= Beginning of Section =

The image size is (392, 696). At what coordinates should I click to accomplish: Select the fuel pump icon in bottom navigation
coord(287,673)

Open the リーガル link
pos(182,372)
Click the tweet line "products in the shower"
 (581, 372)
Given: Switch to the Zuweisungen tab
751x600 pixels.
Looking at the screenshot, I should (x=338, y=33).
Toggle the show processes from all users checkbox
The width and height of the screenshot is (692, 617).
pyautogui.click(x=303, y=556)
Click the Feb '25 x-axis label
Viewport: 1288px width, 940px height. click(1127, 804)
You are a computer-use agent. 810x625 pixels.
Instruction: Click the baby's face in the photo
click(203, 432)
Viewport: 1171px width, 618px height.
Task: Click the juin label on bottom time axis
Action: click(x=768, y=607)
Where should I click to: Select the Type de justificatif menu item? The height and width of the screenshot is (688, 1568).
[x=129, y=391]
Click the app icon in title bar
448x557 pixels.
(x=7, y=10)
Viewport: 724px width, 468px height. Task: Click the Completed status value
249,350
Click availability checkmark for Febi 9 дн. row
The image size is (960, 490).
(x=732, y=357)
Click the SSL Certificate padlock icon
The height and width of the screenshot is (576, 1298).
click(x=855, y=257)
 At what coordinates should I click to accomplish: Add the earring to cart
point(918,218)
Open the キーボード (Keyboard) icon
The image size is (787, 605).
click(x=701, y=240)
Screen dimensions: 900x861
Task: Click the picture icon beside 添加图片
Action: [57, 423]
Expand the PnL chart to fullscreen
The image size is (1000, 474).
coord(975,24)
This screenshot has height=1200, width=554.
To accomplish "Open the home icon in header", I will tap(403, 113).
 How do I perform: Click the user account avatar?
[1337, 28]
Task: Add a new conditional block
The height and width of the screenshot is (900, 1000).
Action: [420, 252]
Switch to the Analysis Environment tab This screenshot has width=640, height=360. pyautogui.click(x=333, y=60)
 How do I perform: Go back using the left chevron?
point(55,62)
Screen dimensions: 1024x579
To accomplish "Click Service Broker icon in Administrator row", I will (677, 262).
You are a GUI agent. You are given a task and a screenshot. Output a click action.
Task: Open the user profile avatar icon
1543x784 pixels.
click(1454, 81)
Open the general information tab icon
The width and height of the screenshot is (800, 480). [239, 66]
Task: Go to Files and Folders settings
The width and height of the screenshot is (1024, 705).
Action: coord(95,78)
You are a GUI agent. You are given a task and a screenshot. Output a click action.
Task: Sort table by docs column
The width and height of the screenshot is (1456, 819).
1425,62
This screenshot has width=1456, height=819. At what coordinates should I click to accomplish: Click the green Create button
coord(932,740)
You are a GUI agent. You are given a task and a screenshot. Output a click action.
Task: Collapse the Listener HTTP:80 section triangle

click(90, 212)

= End of Section =

▸ TASK DIRECTIONS:
Every entry must be quoted exactly as it appears above.

▸ EXPECTED OUTPUT:
The image size is (392, 696). At what coordinates should I click to accomplish: Select the fuel pump icon in bottom navigation
coord(287,673)

Open the リーガル link
pos(182,372)
Click the tweet line "products in the shower"
 (581, 372)
Given: Switch to the Zuweisungen tab
751x600 pixels.
Looking at the screenshot, I should (x=338, y=33).
Toggle the show processes from all users checkbox
The width and height of the screenshot is (692, 617).
pyautogui.click(x=303, y=556)
Click the Feb '25 x-axis label
Viewport: 1288px width, 940px height. click(1127, 804)
You are a computer-use agent. 810x625 pixels.
Instruction: Click the baby's face in the photo
click(203, 432)
Viewport: 1171px width, 618px height.
Task: Click the juin label on bottom time axis
Action: click(x=768, y=607)
Where should I click to: Select the Type de justificatif menu item? The height and width of the screenshot is (688, 1568).
[x=129, y=391]
Click the app icon in title bar
448x557 pixels.
(x=7, y=10)
Viewport: 724px width, 468px height. Task: Click the Completed status value
249,350
Click availability checkmark for Febi 9 дн. row
The image size is (960, 490).
(x=732, y=357)
Click the SSL Certificate padlock icon
The height and width of the screenshot is (576, 1298).
click(x=855, y=257)
 At what coordinates should I click to accomplish: Add the earring to cart
point(918,218)
Open the キーボード (Keyboard) icon
The image size is (787, 605).
click(x=701, y=240)
Screen dimensions: 900x861
Task: Click the picture icon beside 添加图片
Action: [57, 423]
Expand the PnL chart to fullscreen
The image size is (1000, 474).
coord(975,24)
This screenshot has height=1200, width=554.
To accomplish "Open the home icon in header", I will tap(403, 113).
 How do I perform: Click the user account avatar?
[1337, 28]
Task: Add a new conditional block
The height and width of the screenshot is (900, 1000).
Action: [420, 252]
Switch to the Analysis Environment tab This screenshot has width=640, height=360. pyautogui.click(x=333, y=60)
 How do I perform: Go back using the left chevron?
point(55,62)
Screen dimensions: 1024x579
To accomplish "Click Service Broker icon in Administrator row", I will (677, 262).
You are a GUI agent. You are given a task and a screenshot. Output a click action.
Task: Open the user profile avatar icon
1543x784 pixels.
click(1454, 81)
Open the general information tab icon
The width and height of the screenshot is (800, 480). [239, 66]
Task: Go to Files and Folders settings
The width and height of the screenshot is (1024, 705).
Action: coord(95,78)
You are a GUI agent. You are given a task and a screenshot. Output a click action.
Task: Sort table by docs column
The width and height of the screenshot is (1456, 819).
1425,62
This screenshot has width=1456, height=819. At what coordinates should I click to accomplish: Click the green Create button
coord(932,740)
You are a GUI agent. You are given a task and a screenshot. Output a click action.
Task: Collapse the Listener HTTP:80 section triangle

click(90, 212)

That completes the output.